● **WORK TO BE COMPLETED**
Put the data lines from the line with "Screen dimensions: 990x754" up to and including the line with "pos(941,674)" into a JSON list of strings, one string per line, skipping any blank lines.

● **TASK DATA**
_ _ _ _

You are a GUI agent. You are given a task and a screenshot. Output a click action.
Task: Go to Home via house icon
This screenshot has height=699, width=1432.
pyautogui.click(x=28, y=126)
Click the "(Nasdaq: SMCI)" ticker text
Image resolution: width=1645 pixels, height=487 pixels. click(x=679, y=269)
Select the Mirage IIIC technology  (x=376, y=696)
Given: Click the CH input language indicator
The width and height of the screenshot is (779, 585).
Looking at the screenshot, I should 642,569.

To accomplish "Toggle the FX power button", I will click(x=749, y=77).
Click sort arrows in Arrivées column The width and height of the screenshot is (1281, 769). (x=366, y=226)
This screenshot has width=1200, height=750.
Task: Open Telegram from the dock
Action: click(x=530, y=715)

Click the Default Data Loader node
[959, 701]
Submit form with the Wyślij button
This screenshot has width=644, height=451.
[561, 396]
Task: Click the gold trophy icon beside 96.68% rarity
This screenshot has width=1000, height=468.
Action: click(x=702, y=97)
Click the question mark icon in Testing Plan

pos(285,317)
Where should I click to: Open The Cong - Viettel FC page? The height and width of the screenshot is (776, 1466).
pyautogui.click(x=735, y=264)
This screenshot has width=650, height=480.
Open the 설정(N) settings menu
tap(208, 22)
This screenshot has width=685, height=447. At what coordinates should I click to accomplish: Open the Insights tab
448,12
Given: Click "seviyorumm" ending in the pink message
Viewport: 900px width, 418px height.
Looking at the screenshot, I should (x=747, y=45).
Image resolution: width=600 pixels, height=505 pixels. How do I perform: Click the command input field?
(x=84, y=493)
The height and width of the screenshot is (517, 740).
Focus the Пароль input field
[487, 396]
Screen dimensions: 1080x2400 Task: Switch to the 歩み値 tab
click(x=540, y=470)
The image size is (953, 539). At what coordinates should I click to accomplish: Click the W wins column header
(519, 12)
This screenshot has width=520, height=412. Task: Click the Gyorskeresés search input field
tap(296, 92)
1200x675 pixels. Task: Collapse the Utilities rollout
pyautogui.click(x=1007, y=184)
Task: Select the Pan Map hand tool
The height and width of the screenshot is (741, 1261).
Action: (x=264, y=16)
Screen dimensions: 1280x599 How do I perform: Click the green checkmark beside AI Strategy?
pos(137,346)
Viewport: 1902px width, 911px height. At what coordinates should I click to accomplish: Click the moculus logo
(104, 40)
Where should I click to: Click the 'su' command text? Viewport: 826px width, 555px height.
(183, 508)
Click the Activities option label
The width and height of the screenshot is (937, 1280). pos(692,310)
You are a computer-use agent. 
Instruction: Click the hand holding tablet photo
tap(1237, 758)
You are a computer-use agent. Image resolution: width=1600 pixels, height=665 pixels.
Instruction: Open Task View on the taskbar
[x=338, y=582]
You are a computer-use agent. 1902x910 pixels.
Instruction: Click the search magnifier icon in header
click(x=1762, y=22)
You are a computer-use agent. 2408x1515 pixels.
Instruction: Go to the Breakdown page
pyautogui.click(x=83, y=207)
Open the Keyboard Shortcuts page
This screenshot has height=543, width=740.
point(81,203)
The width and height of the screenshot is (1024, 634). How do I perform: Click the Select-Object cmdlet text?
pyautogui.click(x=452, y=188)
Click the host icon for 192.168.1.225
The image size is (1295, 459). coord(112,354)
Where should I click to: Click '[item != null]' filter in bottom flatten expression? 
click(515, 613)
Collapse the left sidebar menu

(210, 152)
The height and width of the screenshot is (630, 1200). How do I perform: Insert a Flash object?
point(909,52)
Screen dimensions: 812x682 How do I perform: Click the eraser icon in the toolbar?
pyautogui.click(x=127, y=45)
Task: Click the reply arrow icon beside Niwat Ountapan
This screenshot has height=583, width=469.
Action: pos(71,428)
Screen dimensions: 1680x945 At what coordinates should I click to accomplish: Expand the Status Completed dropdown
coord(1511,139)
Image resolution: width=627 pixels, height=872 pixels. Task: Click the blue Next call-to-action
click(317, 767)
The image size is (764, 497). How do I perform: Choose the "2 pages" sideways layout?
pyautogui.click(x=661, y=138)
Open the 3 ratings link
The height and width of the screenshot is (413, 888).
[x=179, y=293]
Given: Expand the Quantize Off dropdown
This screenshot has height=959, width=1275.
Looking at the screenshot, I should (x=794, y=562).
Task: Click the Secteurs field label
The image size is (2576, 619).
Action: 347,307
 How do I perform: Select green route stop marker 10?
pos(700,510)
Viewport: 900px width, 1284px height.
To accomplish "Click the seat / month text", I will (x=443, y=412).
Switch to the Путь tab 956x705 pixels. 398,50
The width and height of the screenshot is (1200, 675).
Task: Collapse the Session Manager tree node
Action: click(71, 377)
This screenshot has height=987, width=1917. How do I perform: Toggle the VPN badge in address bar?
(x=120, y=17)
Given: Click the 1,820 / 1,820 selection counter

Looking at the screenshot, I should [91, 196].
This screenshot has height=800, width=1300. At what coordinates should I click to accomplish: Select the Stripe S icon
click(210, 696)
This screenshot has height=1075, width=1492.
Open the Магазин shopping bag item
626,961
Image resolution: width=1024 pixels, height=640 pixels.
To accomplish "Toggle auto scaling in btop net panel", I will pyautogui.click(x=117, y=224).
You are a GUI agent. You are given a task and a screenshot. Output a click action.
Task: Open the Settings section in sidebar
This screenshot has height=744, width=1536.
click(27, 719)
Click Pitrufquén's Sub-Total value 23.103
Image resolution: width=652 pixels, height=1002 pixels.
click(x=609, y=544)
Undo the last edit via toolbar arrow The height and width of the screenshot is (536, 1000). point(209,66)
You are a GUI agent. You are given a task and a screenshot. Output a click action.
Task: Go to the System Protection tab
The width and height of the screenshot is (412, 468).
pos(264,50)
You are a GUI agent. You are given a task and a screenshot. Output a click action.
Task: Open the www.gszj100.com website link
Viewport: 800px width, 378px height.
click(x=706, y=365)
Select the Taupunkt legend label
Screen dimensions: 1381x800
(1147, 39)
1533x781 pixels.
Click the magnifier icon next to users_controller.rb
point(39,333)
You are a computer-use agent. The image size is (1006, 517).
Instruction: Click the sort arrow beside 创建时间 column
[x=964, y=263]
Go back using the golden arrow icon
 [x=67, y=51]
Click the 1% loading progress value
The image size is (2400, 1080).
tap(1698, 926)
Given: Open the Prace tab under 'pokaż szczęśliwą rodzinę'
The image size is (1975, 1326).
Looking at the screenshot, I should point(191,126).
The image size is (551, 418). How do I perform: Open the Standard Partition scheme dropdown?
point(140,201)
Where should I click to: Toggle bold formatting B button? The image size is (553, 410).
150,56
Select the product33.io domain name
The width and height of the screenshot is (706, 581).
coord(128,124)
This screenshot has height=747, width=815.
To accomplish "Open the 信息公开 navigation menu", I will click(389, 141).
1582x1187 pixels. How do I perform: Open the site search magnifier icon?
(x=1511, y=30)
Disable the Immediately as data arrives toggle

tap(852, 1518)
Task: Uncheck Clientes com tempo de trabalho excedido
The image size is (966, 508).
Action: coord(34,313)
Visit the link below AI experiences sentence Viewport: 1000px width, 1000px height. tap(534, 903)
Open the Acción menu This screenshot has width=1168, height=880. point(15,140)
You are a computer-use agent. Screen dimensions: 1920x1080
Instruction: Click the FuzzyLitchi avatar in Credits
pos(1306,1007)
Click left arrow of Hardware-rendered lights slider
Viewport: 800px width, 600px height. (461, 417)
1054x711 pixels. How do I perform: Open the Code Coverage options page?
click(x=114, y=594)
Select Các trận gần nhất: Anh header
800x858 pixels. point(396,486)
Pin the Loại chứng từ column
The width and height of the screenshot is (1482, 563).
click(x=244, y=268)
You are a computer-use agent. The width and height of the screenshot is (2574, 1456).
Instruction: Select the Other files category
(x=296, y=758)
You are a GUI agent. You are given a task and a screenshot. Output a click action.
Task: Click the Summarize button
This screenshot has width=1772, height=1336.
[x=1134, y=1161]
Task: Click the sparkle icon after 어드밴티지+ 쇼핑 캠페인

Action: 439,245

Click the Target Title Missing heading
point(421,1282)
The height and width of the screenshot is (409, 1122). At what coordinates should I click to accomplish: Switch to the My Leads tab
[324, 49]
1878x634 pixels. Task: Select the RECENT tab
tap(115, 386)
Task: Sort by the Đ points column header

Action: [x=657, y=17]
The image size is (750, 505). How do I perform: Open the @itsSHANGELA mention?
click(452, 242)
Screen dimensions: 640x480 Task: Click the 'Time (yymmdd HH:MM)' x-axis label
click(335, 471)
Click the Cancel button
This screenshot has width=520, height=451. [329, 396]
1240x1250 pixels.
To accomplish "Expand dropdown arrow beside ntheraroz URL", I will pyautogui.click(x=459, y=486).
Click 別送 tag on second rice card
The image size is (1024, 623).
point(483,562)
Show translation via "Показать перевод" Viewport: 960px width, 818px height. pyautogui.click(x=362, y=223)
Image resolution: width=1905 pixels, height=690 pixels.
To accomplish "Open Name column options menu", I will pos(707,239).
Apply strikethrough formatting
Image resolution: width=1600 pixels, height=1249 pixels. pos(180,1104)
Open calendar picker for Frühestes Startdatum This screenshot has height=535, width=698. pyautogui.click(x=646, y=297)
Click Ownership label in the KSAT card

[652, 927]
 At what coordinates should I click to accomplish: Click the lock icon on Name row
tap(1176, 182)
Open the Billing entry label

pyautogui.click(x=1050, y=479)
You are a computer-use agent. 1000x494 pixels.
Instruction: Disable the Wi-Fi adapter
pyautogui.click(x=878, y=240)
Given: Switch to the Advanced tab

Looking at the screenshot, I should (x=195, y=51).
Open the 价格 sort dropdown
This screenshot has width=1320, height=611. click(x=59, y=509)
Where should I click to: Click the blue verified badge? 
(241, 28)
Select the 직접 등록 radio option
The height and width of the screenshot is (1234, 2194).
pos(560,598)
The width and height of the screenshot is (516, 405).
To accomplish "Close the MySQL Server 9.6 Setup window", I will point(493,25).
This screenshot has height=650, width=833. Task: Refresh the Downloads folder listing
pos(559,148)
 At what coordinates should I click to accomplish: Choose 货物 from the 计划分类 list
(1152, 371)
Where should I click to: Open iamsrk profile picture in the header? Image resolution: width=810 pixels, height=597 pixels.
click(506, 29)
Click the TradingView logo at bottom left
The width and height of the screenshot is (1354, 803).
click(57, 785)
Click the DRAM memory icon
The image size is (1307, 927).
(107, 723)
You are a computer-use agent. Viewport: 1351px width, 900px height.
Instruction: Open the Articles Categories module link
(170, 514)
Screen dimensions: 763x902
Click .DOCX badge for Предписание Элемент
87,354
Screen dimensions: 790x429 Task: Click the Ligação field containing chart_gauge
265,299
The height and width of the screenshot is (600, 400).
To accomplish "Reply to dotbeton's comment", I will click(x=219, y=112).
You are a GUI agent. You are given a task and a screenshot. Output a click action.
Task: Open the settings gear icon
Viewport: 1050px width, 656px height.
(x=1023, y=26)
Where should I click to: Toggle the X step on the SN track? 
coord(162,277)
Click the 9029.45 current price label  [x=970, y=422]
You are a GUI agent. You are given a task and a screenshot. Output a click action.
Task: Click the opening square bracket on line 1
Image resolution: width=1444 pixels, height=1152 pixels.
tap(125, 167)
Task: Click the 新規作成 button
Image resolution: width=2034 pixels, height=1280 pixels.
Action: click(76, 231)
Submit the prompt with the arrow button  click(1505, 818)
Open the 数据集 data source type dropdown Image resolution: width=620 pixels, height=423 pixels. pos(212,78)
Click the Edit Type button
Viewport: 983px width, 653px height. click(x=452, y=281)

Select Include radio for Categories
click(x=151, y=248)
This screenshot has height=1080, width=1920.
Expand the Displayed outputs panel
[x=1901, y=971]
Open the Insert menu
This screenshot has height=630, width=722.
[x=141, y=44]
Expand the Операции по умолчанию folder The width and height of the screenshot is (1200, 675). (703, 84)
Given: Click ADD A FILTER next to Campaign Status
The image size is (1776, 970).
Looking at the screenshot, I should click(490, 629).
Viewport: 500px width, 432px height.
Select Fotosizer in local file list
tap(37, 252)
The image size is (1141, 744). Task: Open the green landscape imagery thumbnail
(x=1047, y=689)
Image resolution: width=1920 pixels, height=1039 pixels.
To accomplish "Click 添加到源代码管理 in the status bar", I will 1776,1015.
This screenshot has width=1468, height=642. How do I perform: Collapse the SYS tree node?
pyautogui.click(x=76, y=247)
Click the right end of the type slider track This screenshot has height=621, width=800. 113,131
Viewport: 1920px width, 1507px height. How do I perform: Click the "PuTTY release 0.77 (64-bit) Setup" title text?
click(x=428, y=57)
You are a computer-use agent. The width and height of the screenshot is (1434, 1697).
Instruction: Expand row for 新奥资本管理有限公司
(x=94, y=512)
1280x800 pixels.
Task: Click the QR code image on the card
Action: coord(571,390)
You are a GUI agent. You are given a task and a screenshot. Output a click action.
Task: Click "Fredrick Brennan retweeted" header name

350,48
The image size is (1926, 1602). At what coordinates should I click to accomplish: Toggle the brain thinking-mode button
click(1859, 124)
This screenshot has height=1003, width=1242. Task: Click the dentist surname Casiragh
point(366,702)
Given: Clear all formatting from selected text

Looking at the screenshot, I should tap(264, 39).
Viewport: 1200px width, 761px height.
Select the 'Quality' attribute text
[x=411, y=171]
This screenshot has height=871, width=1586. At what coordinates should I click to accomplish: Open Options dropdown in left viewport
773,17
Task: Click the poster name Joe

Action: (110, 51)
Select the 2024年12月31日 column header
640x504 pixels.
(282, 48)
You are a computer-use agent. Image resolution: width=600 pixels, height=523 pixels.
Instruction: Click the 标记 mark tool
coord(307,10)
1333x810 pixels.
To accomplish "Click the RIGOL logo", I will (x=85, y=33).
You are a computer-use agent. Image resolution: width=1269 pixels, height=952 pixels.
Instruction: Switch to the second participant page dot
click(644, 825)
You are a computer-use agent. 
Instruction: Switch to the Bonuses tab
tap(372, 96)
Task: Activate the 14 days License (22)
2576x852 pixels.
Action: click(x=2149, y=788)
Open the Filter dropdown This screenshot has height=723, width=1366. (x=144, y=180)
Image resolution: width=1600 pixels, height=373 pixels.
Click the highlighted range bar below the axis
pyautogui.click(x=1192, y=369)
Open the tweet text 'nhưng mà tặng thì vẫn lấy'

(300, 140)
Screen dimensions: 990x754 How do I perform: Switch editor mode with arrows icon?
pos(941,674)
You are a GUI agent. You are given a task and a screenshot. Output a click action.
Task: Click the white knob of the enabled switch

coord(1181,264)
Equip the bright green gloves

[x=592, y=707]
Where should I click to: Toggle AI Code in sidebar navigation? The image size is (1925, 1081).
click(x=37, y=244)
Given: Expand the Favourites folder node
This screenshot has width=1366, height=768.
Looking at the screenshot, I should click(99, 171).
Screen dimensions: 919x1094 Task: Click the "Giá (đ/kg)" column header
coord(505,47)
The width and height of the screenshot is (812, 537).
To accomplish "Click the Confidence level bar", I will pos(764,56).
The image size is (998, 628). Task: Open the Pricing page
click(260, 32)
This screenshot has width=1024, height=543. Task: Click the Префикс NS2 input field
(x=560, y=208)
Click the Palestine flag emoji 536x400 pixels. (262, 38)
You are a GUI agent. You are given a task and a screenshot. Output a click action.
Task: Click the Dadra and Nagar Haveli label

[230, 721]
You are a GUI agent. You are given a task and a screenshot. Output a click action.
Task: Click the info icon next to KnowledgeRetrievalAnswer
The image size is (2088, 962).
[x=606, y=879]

_ _ _ _

● **COMPLETED TASK**
[
  "Screen dimensions: 990x754 How do I perform: Switch editor mode with arrows icon?",
  "pos(941,674)"
]